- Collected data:
- Opening Delimiter -

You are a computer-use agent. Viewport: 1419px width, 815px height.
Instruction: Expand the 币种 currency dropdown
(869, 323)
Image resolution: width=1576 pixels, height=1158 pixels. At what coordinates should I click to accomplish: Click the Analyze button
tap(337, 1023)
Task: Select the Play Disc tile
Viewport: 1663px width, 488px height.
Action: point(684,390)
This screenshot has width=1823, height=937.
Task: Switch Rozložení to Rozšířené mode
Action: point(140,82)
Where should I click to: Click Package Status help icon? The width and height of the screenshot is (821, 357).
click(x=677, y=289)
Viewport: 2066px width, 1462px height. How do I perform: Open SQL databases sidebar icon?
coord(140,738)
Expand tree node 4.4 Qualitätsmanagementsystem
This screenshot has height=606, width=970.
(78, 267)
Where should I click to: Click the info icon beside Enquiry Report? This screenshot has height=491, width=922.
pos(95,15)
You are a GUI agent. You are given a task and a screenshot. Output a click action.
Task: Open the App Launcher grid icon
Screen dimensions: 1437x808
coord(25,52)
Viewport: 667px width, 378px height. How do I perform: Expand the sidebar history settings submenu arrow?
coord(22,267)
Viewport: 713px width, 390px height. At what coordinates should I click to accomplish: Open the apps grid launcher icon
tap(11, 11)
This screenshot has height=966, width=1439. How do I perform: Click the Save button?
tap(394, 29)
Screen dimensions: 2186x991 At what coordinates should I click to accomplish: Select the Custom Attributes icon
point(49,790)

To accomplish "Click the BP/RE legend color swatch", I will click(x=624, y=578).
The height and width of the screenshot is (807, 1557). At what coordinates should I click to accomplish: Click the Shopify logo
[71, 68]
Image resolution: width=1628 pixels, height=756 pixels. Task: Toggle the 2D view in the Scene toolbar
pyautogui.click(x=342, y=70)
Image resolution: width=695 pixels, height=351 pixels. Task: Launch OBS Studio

- Closing Delimiter -

- TASK ITEM: The data should be transcribed exactly, line for line.

- WORKED SOLUTION:
You are a computer-use agent. Viewport: 1419px width, 815px height.
Instruction: Expand the 币种 currency dropdown
(869, 323)
Image resolution: width=1576 pixels, height=1158 pixels. At what coordinates should I click to accomplish: Click the Analyze button
tap(337, 1023)
Task: Select the Play Disc tile
Viewport: 1663px width, 488px height.
Action: point(684,390)
This screenshot has width=1823, height=937.
Task: Switch Rozložení to Rozšířené mode
Action: point(140,82)
Where should I click to: Click Package Status help icon? The width and height of the screenshot is (821, 357).
click(x=677, y=289)
Viewport: 2066px width, 1462px height. How do I perform: Open SQL databases sidebar icon?
coord(140,738)
Expand tree node 4.4 Qualitätsmanagementsystem
This screenshot has height=606, width=970.
(78, 267)
Where should I click to: Click the info icon beside Enquiry Report? This screenshot has height=491, width=922.
pos(95,15)
You are a GUI agent. You are given a task and a screenshot. Output a click action.
Task: Open the App Launcher grid icon
Screen dimensions: 1437x808
coord(25,52)
Viewport: 667px width, 378px height. How do I perform: Expand the sidebar history settings submenu arrow?
coord(22,267)
Viewport: 713px width, 390px height. At what coordinates should I click to accomplish: Open the apps grid launcher icon
tap(11, 11)
This screenshot has height=966, width=1439. How do I perform: Click the Save button?
tap(394, 29)
Screen dimensions: 2186x991 At what coordinates should I click to accomplish: Select the Custom Attributes icon
point(49,790)

To accomplish "Click the BP/RE legend color swatch", I will click(x=624, y=578).
The height and width of the screenshot is (807, 1557). At what coordinates should I click to accomplish: Click the Shopify logo
[71, 68]
Image resolution: width=1628 pixels, height=756 pixels. Task: Toggle the 2D view in the Scene toolbar
pyautogui.click(x=342, y=70)
Image resolution: width=695 pixels, height=351 pixels. Task: Launch OBS Studio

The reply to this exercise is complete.